I like the language and tone of the sestet's material; it's idea isn't bad just underdeveloped as it stands. Basically it was replying to the gaybra's obviousness and shit and trying to compensate fro a perceived sense of inferiority.

There's another I'm working. It was inspired by this ridiculously hot guy at the club (yes I do go clubbing. Sometimes.). Basically he was rapturous. Like some magnetic predator sliding through the crowd...and we made eye contact, which he held, he continued to look, stare even, as my badhfulness took hold and I glanced away--only to find each time I glanced back he was still looking. And then he brushed against me and good god....Hot as fuck.
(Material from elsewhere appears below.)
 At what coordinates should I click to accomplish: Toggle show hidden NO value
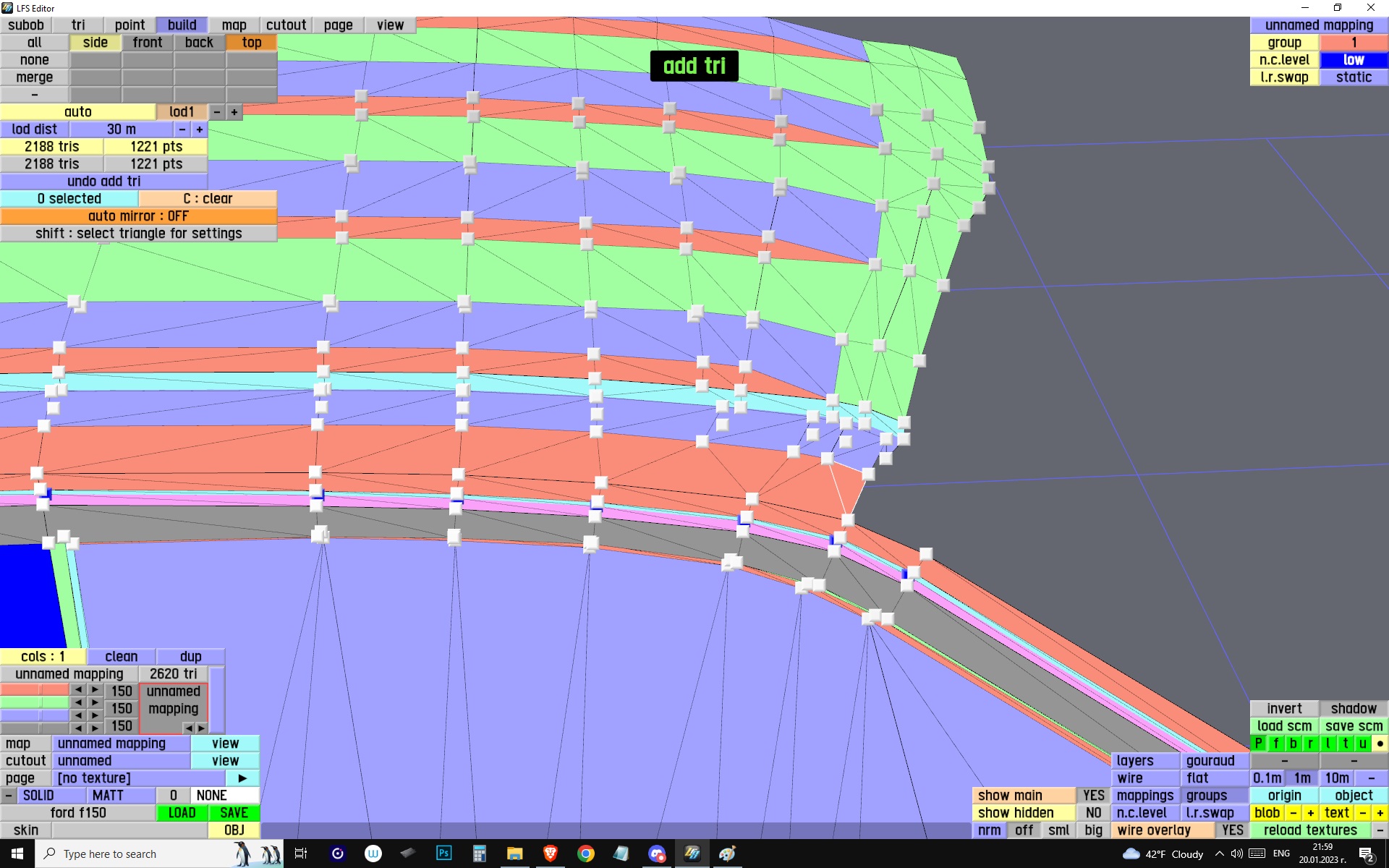click(x=1093, y=812)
But what I'm really excited about is the sestet. I'm using a lot of echoing--specifically "would I could" and stuff--to fey a haunting effect. I can't wait to read it out loud, especially the last line "...would that I could: I would, I would."
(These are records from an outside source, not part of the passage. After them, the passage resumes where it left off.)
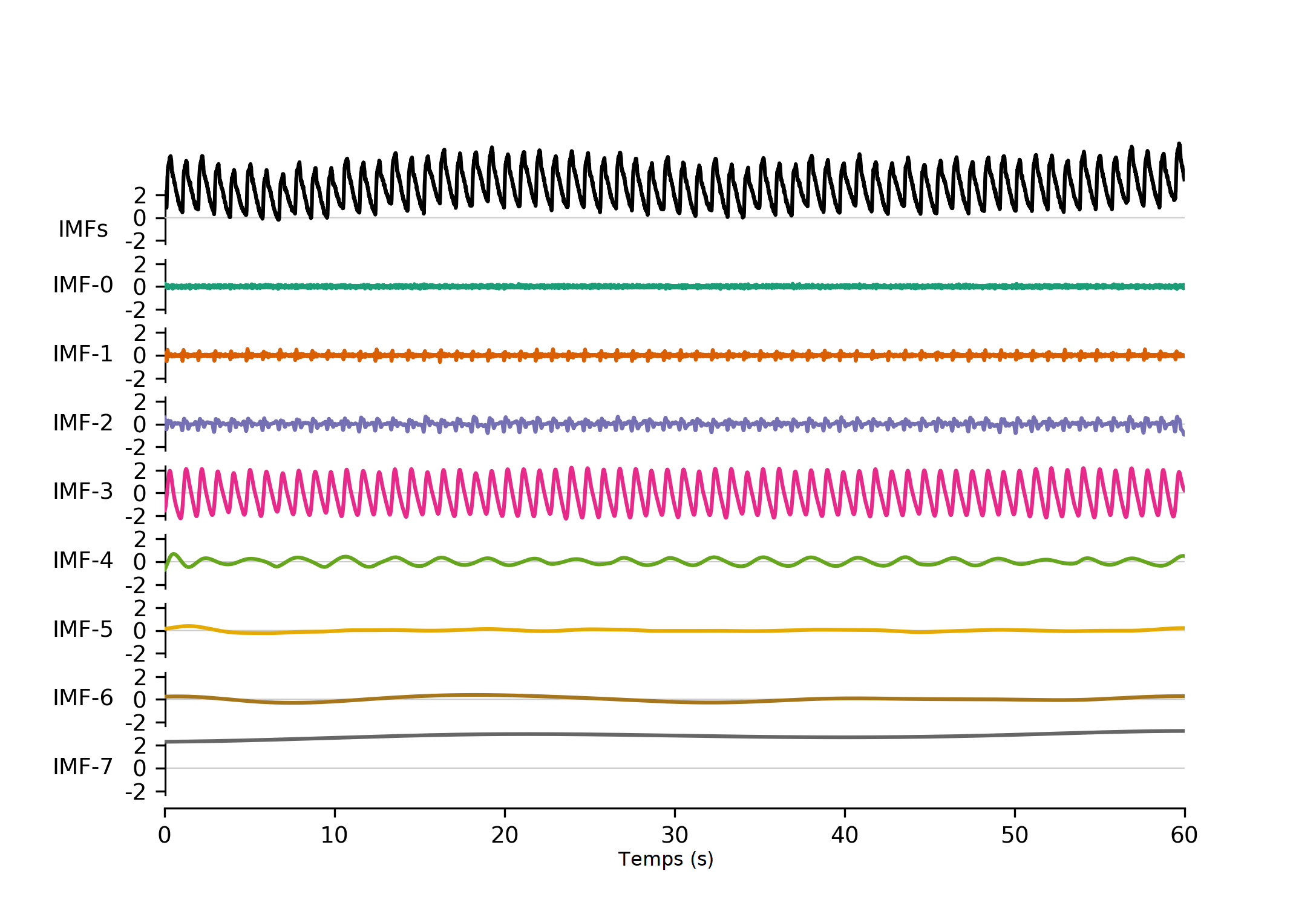Click the 10 tick on time axis
1316x908 pixels.
point(334,836)
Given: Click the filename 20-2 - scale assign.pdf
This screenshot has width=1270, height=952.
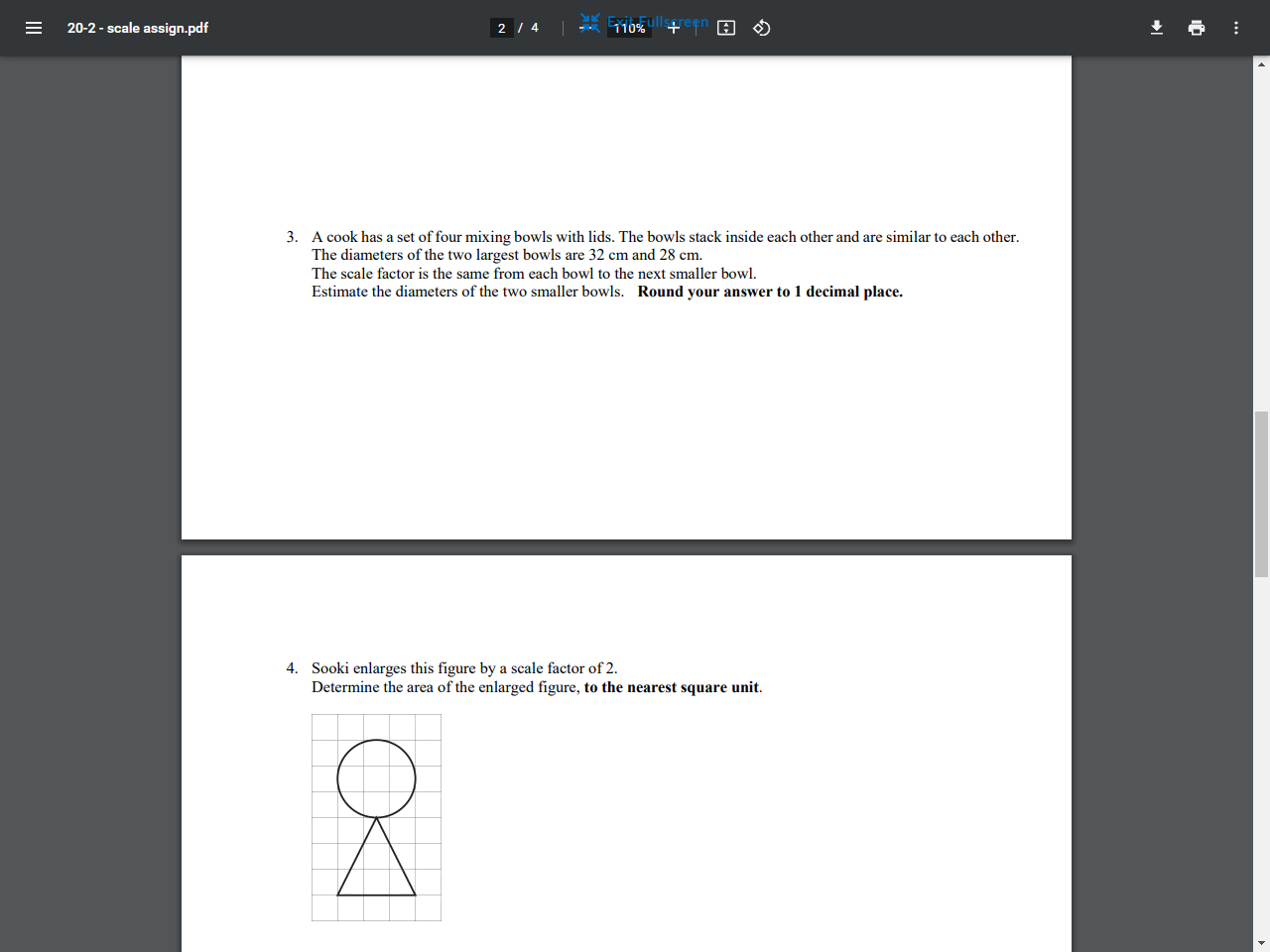Looking at the screenshot, I should click(x=138, y=28).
But why sonnets? Well originally it became a sort of challenge. I suck at rhyming and struggle with forms and generally write in meters other than pentameter. So I figured I'd challenge myself and it's been pretty interesting. As I've worked on them though a new awareness has taken hold: the conceptual potential of the conceit-volta dynamic. It's dialectic or so shit. So it provides profound possibilities for expressing and exploring specific ideas--especially in a contracted form. Because in order to develop the ideas most fully I need to be concise and creative. So I think this challenge had blossomed into something really interesting.

Monday, March 10, 2014

A draft of things to come.

So I recently got it in my head to write a cycle of sonnets. I'll see about posting some of my meditations regarding concepts/themes/fun times later, but know they're gonna be called The Buttsex Sonnets. Yup. It's a thing.
In fact here's a draft of the first sonnet. More textual/author's notes after the verse for those interested.
There's a faggot in horizontal stripes.
See! Lolls his head; flaps about at the wrists;
And wags his hips, and--oh--so sweetly lisps.
By this and these we know these types.
I'm sure if he saw me, he'd think likewise
In stereotypes: we all have our nitch.
O, to be noticed by this little bitch
Or anyone--to feel as cute--would be nice.
Catch me a fairy, hark, hail me a sprite!
Tear off his wings, his weeds, his airs, and thrust
Deep and unbidden. I'll show you what lurks
Beneath assumptions, between soul and sight:
I have as much machismo, I trust,
As much I must, as you your flippant quirks.
Sooo, yeah, there's that. I've already made notes for revisions and restructurings (mostly regarding lines 4 - 7 and chunks of the sestet, which I consider somewhat useless and weak sections right now), but this is the original (complete) draft. We could even call it the first draft.